Meaning-making is an elusive category but an irreducible one. Culture does not exclusively influence but is always at work. Culture is driven by intangible pursuits of meaning, salvation, collective conscience, and also “collective sub-conscious” as Romila Thapar argues in her recent book on dissent in ancient India. Here, narrative and performance mediate strategies, instrumentality and manipulation of the elites.
In the “new” India, one needs to concede that the Right has managed to capture certain cultural codes to “successfully” build a narrative of historical injury of the majority Hindu community. As the book clearly demonstrates, the anxiety of being a Hindu under distress is not new and cuts across political formations, from Tilak to Gandhi to Savarkar. Even if one concedes that Hindu identity was manufactured through the 19th century enumeration of the colonial state, there is nothing to prevent “invention of tradition” that marks history making itself.
Further, Hindu identity was produced in certain cultural-historical registers in an excess of religiosity. Muralidharan rightly notes that Gandhi could claim “with little seeming contradiction that being an adherent of the sanatana dharma, he could be a Hindu, a Muslim and a Christian at the same time”.
Though Muralidharan sees this as Gandhi’s way of providing an interpretation of sanatana dharma as an inclusive culture, it “always already” carried assimilationist tendencies that have today come in handy for a majoritarian project.
A recent Pew Research survey on religion noted that over 70 per cent of respondents that included Muslims and Christians believed in the karma philosophy.
The RSS routinely claims that a Muslim is also a Hindu and there is no Hindutva without Muslims! The porous interface between religion and culture allows the Indian right to invoke civilisational discourse as a project of decolonising discourse on the Indian way of democracy that was part of our collective ancient ethos. The Indian right has been working with the rhetoric of universal civil solidarity that has reduced secular claims and understanding by default to sectarian mobilisation.
Constitutionality has become exclusively legal and again, by default, elitist and the preserve of the privileged.
The question that should engage us is how to ground the imagination of civic nationalism in culture and in popular imagination, and how to align Gandhian experiments in self and ethics with Ambedkar’s emphasis on law and constitutionalism.

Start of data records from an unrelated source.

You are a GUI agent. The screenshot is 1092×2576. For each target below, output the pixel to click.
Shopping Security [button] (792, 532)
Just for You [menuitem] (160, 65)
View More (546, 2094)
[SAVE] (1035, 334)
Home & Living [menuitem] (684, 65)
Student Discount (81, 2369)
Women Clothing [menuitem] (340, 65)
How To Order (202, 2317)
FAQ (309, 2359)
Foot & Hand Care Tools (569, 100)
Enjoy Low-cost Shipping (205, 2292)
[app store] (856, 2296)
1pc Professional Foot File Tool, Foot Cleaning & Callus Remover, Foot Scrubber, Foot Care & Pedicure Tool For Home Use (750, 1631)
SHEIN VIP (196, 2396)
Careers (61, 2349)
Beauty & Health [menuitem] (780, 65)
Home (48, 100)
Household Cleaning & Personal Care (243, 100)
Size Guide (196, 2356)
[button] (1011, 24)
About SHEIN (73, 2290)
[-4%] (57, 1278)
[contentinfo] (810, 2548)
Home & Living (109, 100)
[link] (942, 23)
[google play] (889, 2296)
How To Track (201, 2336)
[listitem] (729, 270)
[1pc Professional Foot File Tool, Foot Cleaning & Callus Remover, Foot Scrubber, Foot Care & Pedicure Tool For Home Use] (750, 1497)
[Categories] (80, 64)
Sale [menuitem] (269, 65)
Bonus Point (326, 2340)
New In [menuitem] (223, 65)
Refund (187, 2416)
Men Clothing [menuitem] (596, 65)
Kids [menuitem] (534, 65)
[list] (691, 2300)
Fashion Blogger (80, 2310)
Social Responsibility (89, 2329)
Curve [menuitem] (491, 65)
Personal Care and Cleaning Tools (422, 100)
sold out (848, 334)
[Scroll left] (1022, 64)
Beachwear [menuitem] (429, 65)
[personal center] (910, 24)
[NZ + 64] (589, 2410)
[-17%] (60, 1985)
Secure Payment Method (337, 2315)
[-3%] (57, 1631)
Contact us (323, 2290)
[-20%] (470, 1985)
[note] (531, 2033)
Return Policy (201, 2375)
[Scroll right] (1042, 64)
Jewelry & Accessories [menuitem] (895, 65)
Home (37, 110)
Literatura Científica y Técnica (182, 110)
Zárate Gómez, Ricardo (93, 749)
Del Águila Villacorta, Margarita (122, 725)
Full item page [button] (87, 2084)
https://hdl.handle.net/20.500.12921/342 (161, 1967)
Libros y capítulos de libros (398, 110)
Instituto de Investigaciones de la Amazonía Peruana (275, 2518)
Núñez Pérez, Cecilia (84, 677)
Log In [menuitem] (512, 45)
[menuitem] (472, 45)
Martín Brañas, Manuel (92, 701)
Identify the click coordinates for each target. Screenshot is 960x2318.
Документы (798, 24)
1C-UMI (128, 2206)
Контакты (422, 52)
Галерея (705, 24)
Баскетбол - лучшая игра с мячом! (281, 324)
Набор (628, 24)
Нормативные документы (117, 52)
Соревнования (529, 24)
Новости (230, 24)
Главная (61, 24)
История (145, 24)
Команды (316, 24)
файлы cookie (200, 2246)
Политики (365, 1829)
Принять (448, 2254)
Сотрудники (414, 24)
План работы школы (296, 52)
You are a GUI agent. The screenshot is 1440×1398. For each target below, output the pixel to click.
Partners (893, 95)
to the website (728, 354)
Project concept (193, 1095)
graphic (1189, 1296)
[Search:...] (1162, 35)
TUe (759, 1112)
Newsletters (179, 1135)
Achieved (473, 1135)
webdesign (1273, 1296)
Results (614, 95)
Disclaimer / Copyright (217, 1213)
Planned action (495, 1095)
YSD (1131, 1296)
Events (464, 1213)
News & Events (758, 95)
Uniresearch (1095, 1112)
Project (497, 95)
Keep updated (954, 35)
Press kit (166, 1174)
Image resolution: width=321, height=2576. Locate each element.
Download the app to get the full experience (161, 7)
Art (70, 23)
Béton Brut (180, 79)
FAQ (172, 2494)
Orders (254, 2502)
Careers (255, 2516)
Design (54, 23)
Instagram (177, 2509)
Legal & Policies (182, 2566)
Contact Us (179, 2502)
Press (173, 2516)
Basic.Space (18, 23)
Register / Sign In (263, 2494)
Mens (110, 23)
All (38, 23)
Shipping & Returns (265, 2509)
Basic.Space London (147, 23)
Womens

Cultural nationalism as Hindu nationalism has managed to offer a deep sense of belonging; secular-composite discourses need to provide an alternative sense of the self by combining welfare with culture. There is no returnig to old shibboleths. We need to see in it a new opportunity that is more inclusive and democratic rather than mourn the passing of a bygone era.
Ajay Gudavarthy is Associate Professor, Centre for Political Studies, Jawaharlal Nehru University. His forthcoming book is Politics, Ethics and Emotions in ‘New India’ (Routledge, 2023).
The Crux
- The book’s narrative surprises readers with the range of sources it digs into.
- It has six chapters written in a lucid and accessible manner.
- One chapter revisits the role of Partition in crafting a particular sense of the present and the contemporary.
- Political representation was civic in rhetoric and ethnic in character.
- The author reminds us of Tagore as one who offered an early critique of nationalism.